Introduction
Evidence has shown that there is no requirement for complete socket healing, and both tooth extraction and implant insertion can be accomplished in a single surgical session2,3. As for the scientific evidence on the posterior area, Hayacibara et al. indicated that, when carefully planned, executed, and monitored, immediate implants of mandibular molars are a feasible surgical treatment with a high success rate4.
The following case report presents the treatment of a patient with immediate implant placement and bone grafting in a lower molar site. The Straumann® BLX with Roxolid® material and SLActive® surface was chosen for this situation as it allows us to achieve an optimal primary stability and predictable outcomes, enabling confidence for early implant insertion.
Initial situation
A healthy 48-year-old female non-smoker with no medication or allergies came to our clinic reporting pain in the lower right first molar. She stated that she had had this condition for the past few weeks, and that it was not improving and was aggravated by chewing. Since this situation was affecting her quality of life as she was not able to eat properly, her main wish was to have an immediate solution that would improve her quality of life.

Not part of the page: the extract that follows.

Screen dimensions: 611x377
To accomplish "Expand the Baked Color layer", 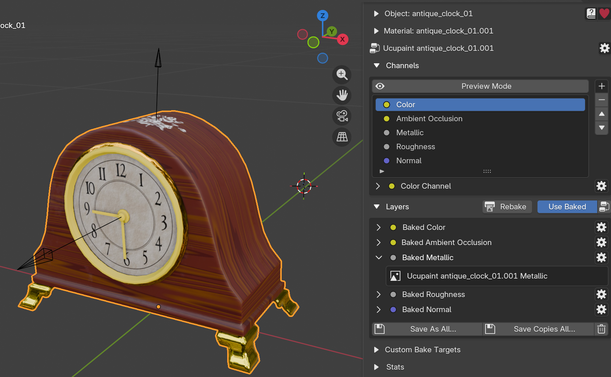I will [x=378, y=227].
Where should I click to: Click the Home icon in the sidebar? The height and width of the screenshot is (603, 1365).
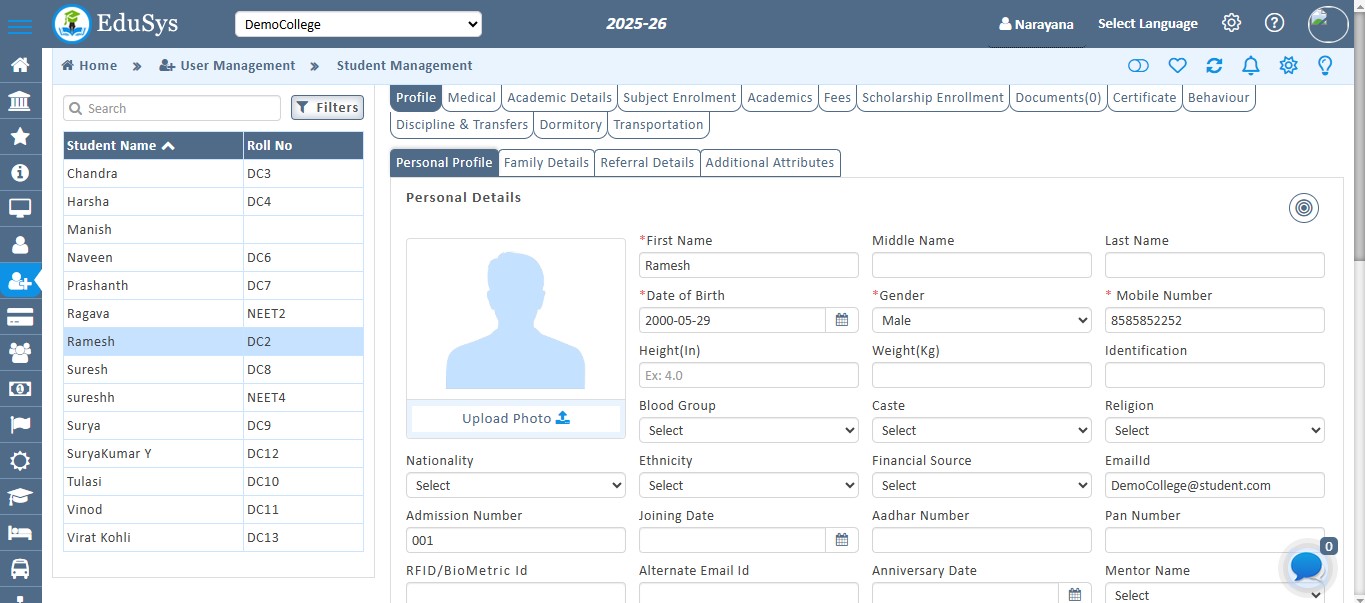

The extraoral examination showed a medium smile line. The intraoral examination revealed a coronal fracture on tooth #46 with a buccolingual crack line involving the pulp horn extending below the alveolar bone level. The tooth was painful to percussion and did not exhibit mobility. No caries or restoration was present (Fig. 1). Periodontal probing revealed deep pockets on the buccal and lingual sides of #46.
The radiographic assessment confirmed the fracture line below the crest of the alveolar bone on #46. The prognosis was not favorable.